Approved for extended trial (100 edits). Please provide a link to the relevant contributions and/or diffs when the trial is complete. Quick trial to see any more issues. Article namespace. —  HELLKNOWZ  ▎TALK 19:55, 17 September 2013 (UTC)[reply]

Second Post-Trial[edit]

The contributions from the trial can be found here.

Number of edits performed: 141

Bugs found: 0

Issues found: 1

  1. When the bot went through to de-tag invalid tags, because the tag was renamed, several pages did not get returned by the API. This left invalid tags in place.
    Solution: I have fixed this issue by writing a quick script to remove all tags under the old name. This should not be an issue for future runs as they will all be transcluded under the new name.

Per this and this, I can confirm the cleanup script did it's job and that only valid tags are present, in the article namespace only. The bot successfully detected and removed several petition false-positives since the regex scanner has been updated. I also recommend that the ((Spam-links)) tag be deleted at this point.—cyberpower ChatOnline 01:57, 22 September 2013 (UTC)[reply]

Thinking about this and looking at the edits. What happens when the offending link is removed from the page? Would the bot come back and remove the tag if it wasn't removed like here? Or if the link is no longer blacklisted?
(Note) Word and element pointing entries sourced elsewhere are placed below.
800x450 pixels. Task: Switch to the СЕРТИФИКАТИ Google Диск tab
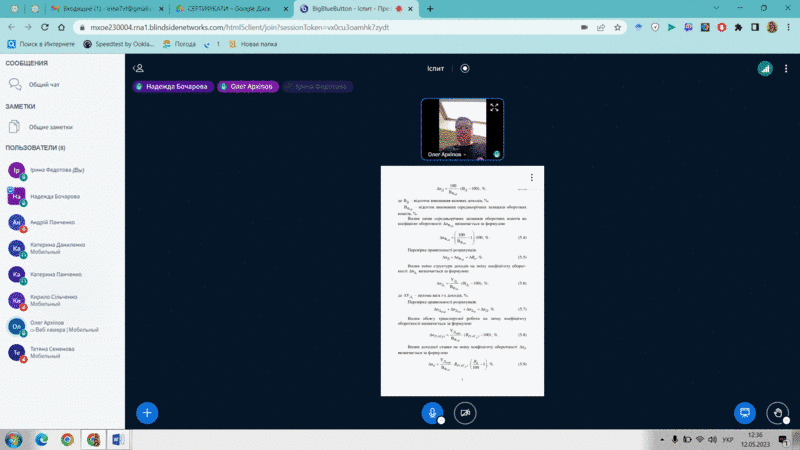coord(214,8)
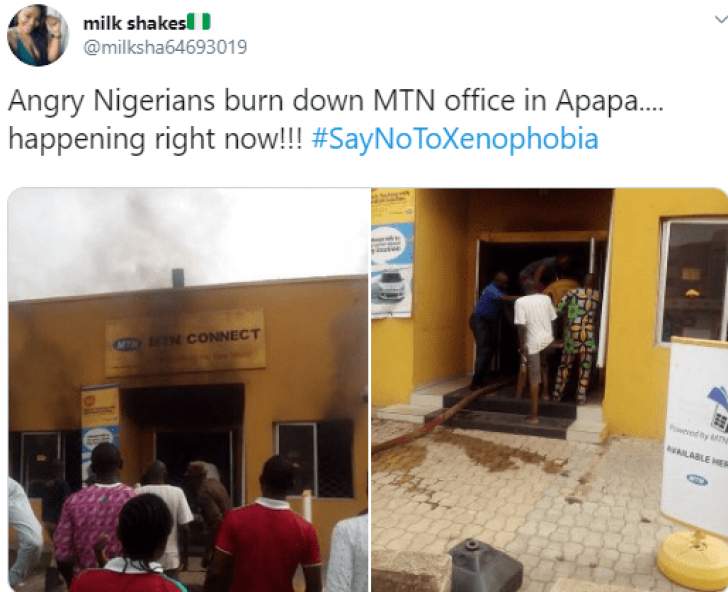Open the milk shakes display name
Viewport: 728px width, 592px height.
[134, 23]
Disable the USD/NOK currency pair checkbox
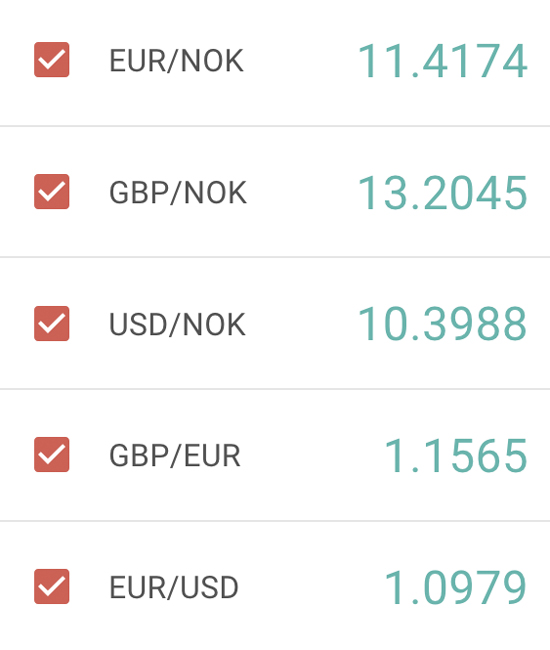The height and width of the screenshot is (650, 550). point(51,323)

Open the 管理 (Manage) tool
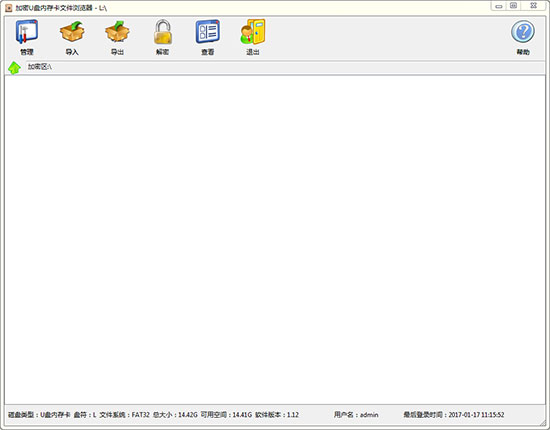pos(27,37)
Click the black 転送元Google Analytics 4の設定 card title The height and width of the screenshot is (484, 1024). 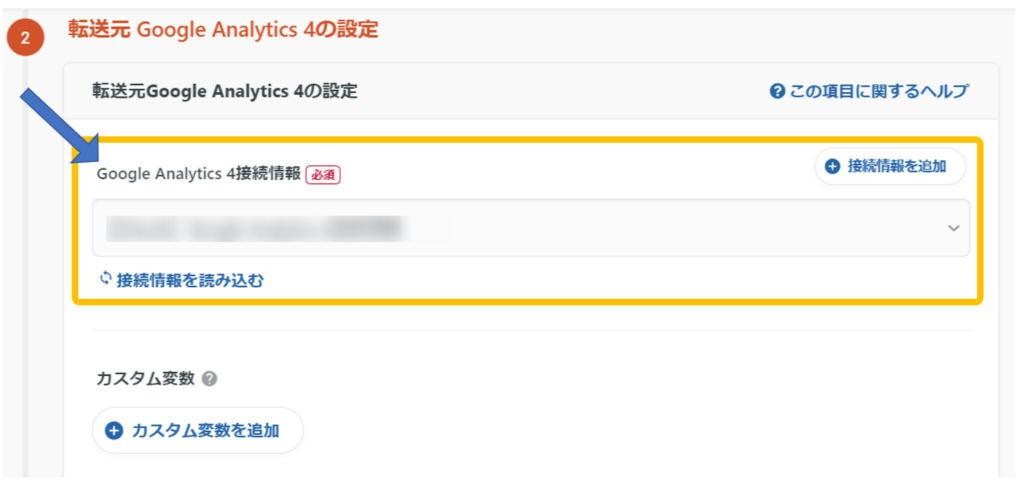tap(224, 92)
Otherwise, edits look good. —  HELLKNOWZ  ▎TALK 14:06, 22 September 2013 (UTC)[reply]

The bot will remove the tag if the link in question is either, white listed, removed from the blacklist, added to the exceptions list, or removed from the page.—cyberpower ChatOnline 17:33, 22 September 2013 (UTC)[reply]
Right, I should've looked more careful. —  HELLKNOWZ  ▎TALK 17:38, 22 September 2013 (UTC)[reply]

 Approved. Trials look good, no problems that I see, all issues seem to be reasonably resolved. BRFA open for quite a while, lots of edits, no more comment received. Would be good if you made a page explaining what to do after a page is tagged and link it from the edit summary. —  HELLKNOWZ  ▎TALK 17:38, 22 September 2013 (UTC)[reply]

The above discussion is preserved as an archive of the debate. Please do not modify it. To request review of this BRFA, please start a new section at WT:BRFA.